-------- TEXTE DE LA PAGE --------

L'immeuble de la Yamaska Shirt

Samedi le 23 mai dernier, l’immeuble situé au 2015 Laframboise était la proie des flammes. Au-delà du drame et des tracas vécus par les résidents de cet immeuble, les amants du patrimoine maskoutain ont croisé les doigts afin que le feu ne ravage pas complètement ce bâtiment construit à la fin de la décennie 1910.

Les citoyens sur place et ceux qui ont visionné les images saisissantes de l’incendie via les médias sociaux étaient inquiets, car le feu était localisé sur le toit et dans la partie supérieure de l’immeuble. Inquiets, oui, car il n’y a pas si longtemps, le drame frappait au centre-ville lors de l’incendie de la Place Frontenac.

Selon une résidente de l’endroit, le batîment abrite 27 condos et le feu a débuté au troisième étage suite à un bris électrique. Environ 40 personnes sont jetées à la rue pour un temps indéterminé.

Cet immeuble est situé dans une zone clé du développement de Saint-Hyacinthe, car vers la fin du XIXe et au début du XXe siècle, on retrouve dans ce secteur plusieurs compagnies manufacturières. Il s’agit du deuxième pôle industriel de Saint-Hyacinthe. Le 9 octobre 1929, un article publié dans le journal Le Soleil fait état des « merveilleux développements de l’industrie à Saint-Hyacinthe », car au cours des six derniers mois, des investissements de l’ordre de 3 millions de dollars sont réalisés par cinq compagnies : La Goodyear Cotton, la Gotham Silk, la J. M. Bernstein & Son, la Quebec Canners et la Yamsaka Garment. On parle alors de 4000 emplois. D’autres usines auront précédé ces dernières comme la célèbre E. T. Corset qui a croulé sous le pic des démolisseurs il y a quelques années. Il s’agit donc un immeuble dont le caractère patrimonial est indéniable, car il fait partie d’un ensemble qui a marqué l’histoire maskoutaine et il demeure un des seuls vestiges de ce passé industriel encore debout.

Le fil de l’histoire
L’histoire de cet immeuble remonte au 14 avril 1913 alors qu’un groupe d’individus, des cordonniers et un fils de manufacturier se constituent en compagnie sous le nom St-Hyacinthe Soft Sole Shoe Company Limited. Ces derniers opèrent une manufacture de chaussure dont l’emplacement demeure inconnu à Saint-Hyacinthe.

En juin 1918, la Soft Sole Shoe Company s’entend avec la Ville de Saint-Hyacinthe afin d’obtenir un prêt ne dépassant pas 20 000$ pour acquérir dans les limites de la cité un terrain pour y construire une fabrique de chaussures de quarante-cinq pieds sur soixante-quinze pieds à trois étages reposant sur de bonnes fondations de ciment ou de pierres. Il s’agit du règlement no 243 de la Ville de Saint-Hyacinthe adopté lors de la séance du 5 juin 1918. En contrepartie, la compagnie consent une première hypothèque en faveur de la Cité de Saint-Hyacinthe.

--------

◆ SÉRIE D'EXERCICES:
**1)** Répondez brièvement à partir du texte sur l'immeuble de la Yamaska Shirt :
(a) Combien de condos l'immeuble abrite-t-il, selon une résidente ?
(b) À quelle date la St-Hyacinthe Soft Sole Shoe Company Limited a-t-elle été constituée ?
(c) Quel montant maximal le prêt accordé par la Ville en juin 1918 ne devait-il pas dépasser ?
**2)** D'après le texte sur l'immeuble de la Yamaska Shirt, pourquoi le caractère patrimonial de ce bâtiment est-il indéniable ?
**3)** Poursuivez le texte sur l'immeuble de la Yamaska Shirt à partir de sa dernière phrase.

-------- DONNÉES FOURNIES --------

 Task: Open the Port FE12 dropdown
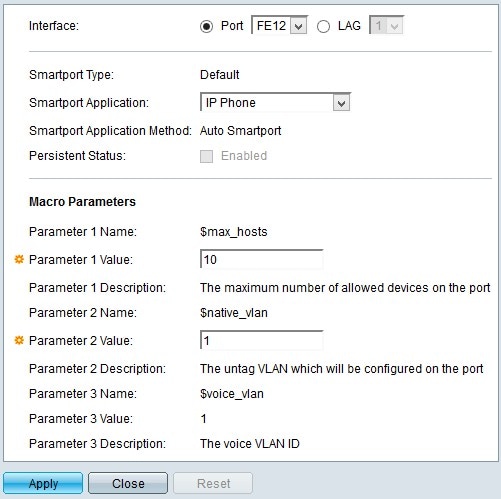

--------

◆ CORRIGÉ:
**1)**
(a) 27 condos.
(b) Le 14 avril 1913.
(c) 20 000 $.

**2)** Il fait partie d'un ensemble qui a marqué l'histoire maskoutaine. Il demeure aussi l'un des seuls vestiges encore debout du passé industriel de Saint-Hyacinthe.

**3)**
Voilà donc le bâtiment qui prend forme à l’angle nord-ouest des rues Laframboise et Delorme. Il ne faut pas oublier que ce terrain appartient à une compagnie de T.-D. Bouchard qui comme maire de Saint-Hyacinthe signe le règlement 243 en faveur de la St-Hyacinthe Soft Sole Shoe Company.

Mais les affaires de la Soft Sole Shoe ne semblent pas bien aller, car à l’été 1920, les affaires de la compagnie passent aux mains de A. A. Côté et fils. Le 2 juillet 1920, lors d’une campagne électorale municipale, T.-D. Bouchard signe un billet dans son journal Le Clairon afin de convaincre les électeurs de voter pour lui compte tenu du bilan des actions qu’il a préconisées en tant que maire de Saint-Hyacinthe. Il aborde le sujet de la Soft Sole Shoe : « En 1918, nous avons voté un règlement accordant un léger bonus à la Saint-Hyacinthe Soft Sole Shoe Company pour induire les membres de cette compagnie à construire une nouvelle manufacture de chaussures. Elle est aujourd’hui construite et elle procure du travail rémunérateur à un nombre assez considérable de cordonniers avec une perspective d’agrandissement prochain sous le nom de A. A. Côté & fils. »

Ainsi donc, en 1920, la Soft Sole Shoe Company passe aux mains de la A. A. Côté & Fils, dont le président monsieur A. A. Côté est élu aux élections municipales du 12 juillet 1920. Voyons ce qu’en pense Le Courrier de Saint-Hyacinthe dans un article signé par Armand Boisseau publié le 24 juillet 1920. « La Cité de St-Hyacinthe a avancé $20,000.00 à la Soft Shoe Company, qui est maintenant remplacée par la Maison A. A. Côté et Fils. M. Bouchard a convaincu M. A. A. Côté que c’est T.-D. Bouchard qui a fourni cette subvention et M. A. A. Côté est devenu l’esclave de son maître. [...] Quand M. A. A. Côté récompense M. Bouchard pour l’aide généreuse que la cité de St-Hyacinthe a accordé à l’industrie dans laquelle le même M. Côté est maintenant le principal intéressé, le nouvel élu du Quartier No. 3. montre avec satisfaction la chaine solide qui le lie irrémédiablement à celui dont il est l’esclave servile et docile. » On peut comprendre que ça joue très dur en politique municipale à l’époque. Les agissements de T.-D. Bouchard, député et maire de Saint-Hyacinthe sont plutôt discutables lorsqu’on les regarde avec nos yeux d’aujourd’hui. Mais à l’époque ses agissements sont légaux et il ne manque pas de servir ses intérêts en même temps que ceux de la municipalité, comme l’affirme Harry Bernard, son adversaire de toujours. Quant à nous, il faudra bien qu’un jour on se penche avec attention sur tout ce qui concerne l’histoire du développement du Bourg-Joli. Une belle recherche en perspective !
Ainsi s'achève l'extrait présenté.